|
Vasco Visser
2012-08-30, 17:41
Vinod Kumar Vavilapalli
2012-08-30, 18:19
Vasco Visser
2012-08-30, 23:38
祝美祺
2012-08-31, 02:07
Vinod Kumar Vavilapalli
2012-08-31, 03:51
Vasco Visser
2012-08-31, 11:17
Vinod Kumar Vavilapalli
2012-08-31, 22:59
Vasco Visser
2012-09-02, 16:41
|
-
Questions with regard to scheduling of map and reduce tasksVasco Visser 2012-08-30, 17:41
Hi,
When running a job with more reducers than containers available in the cluster all reducers get scheduled, leaving no containers available for the mappers to be scheduled. The result is starvation and the job never finishes. Is this to be considered a bug or is it expected behavior? The workaround is to limit the number of reducers to less than the number of containers available. Also, it seems that from the combined pool of pending map and reduce tasks, randomly tasks are picked and scheduled. This causes less than optimal behavior. For example, I run a task with 500 mappers and 30 reducers (my cluster has only 16 machines, two containters per machine (duo core machines)). What I observe is that half way through the job all reduce tasks are scheduled, leaving only one container for 200+ map tasks. Again, is this expected behavior? If so, what is the idea behind it? And, are the map and reduce task indeed randomly scheduled or does it only look like they are? Any advice is welcome. Regards, Vasco
-
Re: Questions with regard to scheduling of map and reduce tasksVinod Kumar Vavilapalli 2012-08-30, 18:19
Since you mentioned containers, I assume you are using hadoop 2.0.*. Replies inline. > When running a job with more reducers than containers available in the > cluster all reducers get scheduled, leaving no containers available > for the mappers to be scheduled. The result is starvation and the job > never finishes. Is this to be considered a bug or is it expected > behavior? The workaround is to limit the number of reducers to less > than the number of containers available. No, you don't need to limit reducers yourselves, MR ApplicationMaster is smart enough to figure out available cluster/queue capacity and schedule maps/reduces accordingly.
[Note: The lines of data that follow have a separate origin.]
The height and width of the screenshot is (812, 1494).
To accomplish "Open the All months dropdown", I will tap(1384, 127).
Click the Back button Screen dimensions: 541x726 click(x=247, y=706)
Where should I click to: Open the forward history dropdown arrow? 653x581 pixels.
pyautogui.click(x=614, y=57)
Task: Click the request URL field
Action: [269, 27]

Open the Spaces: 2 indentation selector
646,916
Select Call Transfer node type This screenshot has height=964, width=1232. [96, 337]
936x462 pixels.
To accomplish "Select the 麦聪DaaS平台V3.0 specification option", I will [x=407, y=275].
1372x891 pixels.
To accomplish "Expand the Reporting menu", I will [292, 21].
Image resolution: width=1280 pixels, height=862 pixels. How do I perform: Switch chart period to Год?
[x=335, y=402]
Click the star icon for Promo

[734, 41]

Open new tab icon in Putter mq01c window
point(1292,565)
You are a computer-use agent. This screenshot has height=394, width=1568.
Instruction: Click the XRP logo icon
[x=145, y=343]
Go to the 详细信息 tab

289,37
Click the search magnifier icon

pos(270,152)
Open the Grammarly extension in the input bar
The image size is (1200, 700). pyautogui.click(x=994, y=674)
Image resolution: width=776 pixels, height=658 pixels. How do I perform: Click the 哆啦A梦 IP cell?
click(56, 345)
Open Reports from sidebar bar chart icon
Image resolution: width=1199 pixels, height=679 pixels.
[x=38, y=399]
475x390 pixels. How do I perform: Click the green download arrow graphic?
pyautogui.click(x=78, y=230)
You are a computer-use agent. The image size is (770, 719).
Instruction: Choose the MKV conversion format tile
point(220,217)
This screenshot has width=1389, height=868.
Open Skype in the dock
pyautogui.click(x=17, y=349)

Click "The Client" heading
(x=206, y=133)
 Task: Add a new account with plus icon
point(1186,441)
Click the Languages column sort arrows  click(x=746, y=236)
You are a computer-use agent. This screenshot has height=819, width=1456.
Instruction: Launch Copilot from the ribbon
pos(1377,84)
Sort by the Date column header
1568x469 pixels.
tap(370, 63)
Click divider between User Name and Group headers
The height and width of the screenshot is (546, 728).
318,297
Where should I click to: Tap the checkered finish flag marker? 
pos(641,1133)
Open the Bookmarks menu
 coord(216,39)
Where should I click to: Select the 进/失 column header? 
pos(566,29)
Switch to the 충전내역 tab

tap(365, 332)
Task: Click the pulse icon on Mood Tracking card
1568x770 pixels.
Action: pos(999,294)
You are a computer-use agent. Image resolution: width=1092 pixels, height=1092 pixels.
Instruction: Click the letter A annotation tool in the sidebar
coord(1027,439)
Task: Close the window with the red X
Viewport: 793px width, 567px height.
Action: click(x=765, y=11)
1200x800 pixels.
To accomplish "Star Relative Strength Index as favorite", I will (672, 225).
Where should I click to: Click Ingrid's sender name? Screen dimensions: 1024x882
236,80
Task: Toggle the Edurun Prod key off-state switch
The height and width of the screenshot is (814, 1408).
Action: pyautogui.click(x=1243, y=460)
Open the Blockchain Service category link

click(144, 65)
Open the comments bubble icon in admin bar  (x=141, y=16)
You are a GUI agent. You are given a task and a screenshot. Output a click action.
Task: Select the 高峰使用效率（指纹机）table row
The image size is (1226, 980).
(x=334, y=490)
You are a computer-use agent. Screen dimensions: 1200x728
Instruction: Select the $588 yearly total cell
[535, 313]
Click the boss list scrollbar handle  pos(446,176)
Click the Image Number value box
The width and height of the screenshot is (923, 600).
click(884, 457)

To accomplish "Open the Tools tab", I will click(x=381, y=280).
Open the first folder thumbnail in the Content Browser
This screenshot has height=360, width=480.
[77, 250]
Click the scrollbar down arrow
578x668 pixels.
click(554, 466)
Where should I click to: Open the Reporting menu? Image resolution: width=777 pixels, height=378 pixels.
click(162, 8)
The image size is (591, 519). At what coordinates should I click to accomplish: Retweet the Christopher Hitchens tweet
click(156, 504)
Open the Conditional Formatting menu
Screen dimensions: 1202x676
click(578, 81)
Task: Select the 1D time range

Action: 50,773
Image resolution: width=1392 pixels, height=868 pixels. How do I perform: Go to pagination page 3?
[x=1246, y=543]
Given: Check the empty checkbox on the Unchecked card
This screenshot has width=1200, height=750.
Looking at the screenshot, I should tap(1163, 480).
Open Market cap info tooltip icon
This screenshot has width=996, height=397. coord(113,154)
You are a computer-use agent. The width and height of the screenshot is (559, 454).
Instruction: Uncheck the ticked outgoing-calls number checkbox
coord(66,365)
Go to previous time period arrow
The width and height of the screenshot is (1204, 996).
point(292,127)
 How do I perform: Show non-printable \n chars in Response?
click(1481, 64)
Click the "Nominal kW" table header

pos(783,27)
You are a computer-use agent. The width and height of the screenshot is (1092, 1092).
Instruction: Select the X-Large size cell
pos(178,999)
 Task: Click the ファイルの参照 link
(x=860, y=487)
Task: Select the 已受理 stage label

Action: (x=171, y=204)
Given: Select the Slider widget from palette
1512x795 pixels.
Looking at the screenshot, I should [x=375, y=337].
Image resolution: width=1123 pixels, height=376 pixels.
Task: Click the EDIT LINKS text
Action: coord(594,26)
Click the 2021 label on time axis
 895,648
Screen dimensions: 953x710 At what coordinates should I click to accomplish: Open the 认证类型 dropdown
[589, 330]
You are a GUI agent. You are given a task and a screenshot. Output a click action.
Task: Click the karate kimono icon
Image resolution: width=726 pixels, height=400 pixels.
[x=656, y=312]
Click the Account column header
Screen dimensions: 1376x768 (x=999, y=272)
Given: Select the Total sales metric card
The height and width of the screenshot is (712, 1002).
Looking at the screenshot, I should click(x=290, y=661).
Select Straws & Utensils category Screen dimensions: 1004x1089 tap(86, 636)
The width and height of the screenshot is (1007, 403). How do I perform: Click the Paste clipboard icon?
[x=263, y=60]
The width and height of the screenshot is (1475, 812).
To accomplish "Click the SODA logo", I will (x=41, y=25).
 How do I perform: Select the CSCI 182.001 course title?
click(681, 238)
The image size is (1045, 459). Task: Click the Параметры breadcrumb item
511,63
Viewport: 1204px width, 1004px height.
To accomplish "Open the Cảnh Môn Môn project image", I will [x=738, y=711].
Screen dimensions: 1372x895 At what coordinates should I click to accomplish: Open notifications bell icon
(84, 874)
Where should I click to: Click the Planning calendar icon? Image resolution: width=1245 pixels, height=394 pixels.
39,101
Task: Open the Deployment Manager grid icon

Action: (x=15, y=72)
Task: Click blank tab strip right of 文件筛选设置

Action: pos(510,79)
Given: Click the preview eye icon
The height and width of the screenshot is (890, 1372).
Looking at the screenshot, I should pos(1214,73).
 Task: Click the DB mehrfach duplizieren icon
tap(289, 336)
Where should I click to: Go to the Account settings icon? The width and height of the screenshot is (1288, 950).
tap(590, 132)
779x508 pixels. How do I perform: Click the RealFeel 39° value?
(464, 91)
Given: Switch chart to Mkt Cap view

If ever it runs into a situation where it has outstanding maps but reduces happen to occupy all available resources, it will preempt reduces and start running maps. > Also, it seems that from the combined pool of pending map and reduce > tasks, randomly tasks are picked and scheduled. This causes less than > optimal behavior. For example, I run a task with 500 mappers and 30 > reducers (my cluster has only 16 machines, two containters per machine > (duo core machines)). What I observe is that half way through the job > all reduce tasks are scheduled, leaving only one container for 200+ > map tasks. Again, is this expected behavior? If so, what is the idea > behind it? And, are the map and reduce task indeed randomly scheduled > or does it only look like they are? No, again MR ApplicationMaster is smart and the scheduling isn't random. It runs maps first, and slowly ramps up reduces as maps finish. HTH +Vinod Kumar Vavilapalli Hortonworks Inc. http://hortonworks.com/
-
Re: Questions with regard to scheduling of map and reduce tasksVasco Visser 2012-08-30, 23:38
FYI: the starvation issue is a known bug
(https://issues.apache.org/jira/browse/MAPREDUCE-4299). Still interested in answers to the questions regarding the scheduling though. If anyone can share some info on that it is much appreciated. regards, Vasco
-
Re: Questions with regard to scheduling of map and reduce tasks祝美祺 2012-08-31, 02:07
Umsubscribe
2012/8/31 Vasco Visser <[EMAIL PROTECTED]> > FYI: the starvation issue is a known bug > (https://issues.apache.org/jira/browse/MAPREDUCE-4299). > > Still interested in answers to the questions regarding the scheduling > though. If anyone can share some info on that it is much appreciated. > > regards, Vasco >
-
Re: Questions with regard to scheduling of map and reduce tasksVinod Kumar Vavilapalli 2012-08-31, 03:51
> 0.23.1 with Pig 0.10.0 on top. Ok. > How is the preemption suppose to work? Is a single reducer suppose to > be preempted or will a batch of reducers be preempted. A batch of reducers. Enough reducers will be killed to accommodate any/all pending map-tasks. > Also, when you > say preemption, do you mean that the current execution of a reducer is > actually paused and resumed again later. Or, does preemption mean that > the reducer's container is discarded and must be started again from > scratch? No, by preempted, I mean that the current reduce tasks are killed. And because MapReduce tolerates arbitrary number of killed task-attempts (as opposed to failed task-attempts), this is okay. So yes, the reducers when they get rescheduled will start all-over again. > Do you know of any doc on the specifics of task scheduling? Would you > say that the example I gave is in line with how scheduling is > intended? We don't have docs on task-level scheduling, but you can look at RMContainerAllocator.java and related classes in MRAppMaster (i.e. hadoop-mapreduce-client-app/ module) for understanding this. And no, like I mentioned before scheduling isn't random, but maps first, and a slow reduce ramp-up as reducers finish. > FYI: the starvation issue is a known bug (https://issues.apache.org/jira/browse/MAPREDUCE-4299). Mistook that you were using capacity-scheduler. There were other such bugs in both the Fifo and capacity-schedulers which got fixed (not sure of fixed-version). We've tested Capacity-scheduler a lot more if you pick up the latest version - 0.23.2/branch-0.23 HTH +Vinod Kumar Vavilapalli Hortonworks Inc. http://hortonworks.com/
-
Re: Questions with regard to scheduling of map and reduce tasksVasco Visser 2012-08-31, 11:17
Thanks again for the reply, it is becoming clear.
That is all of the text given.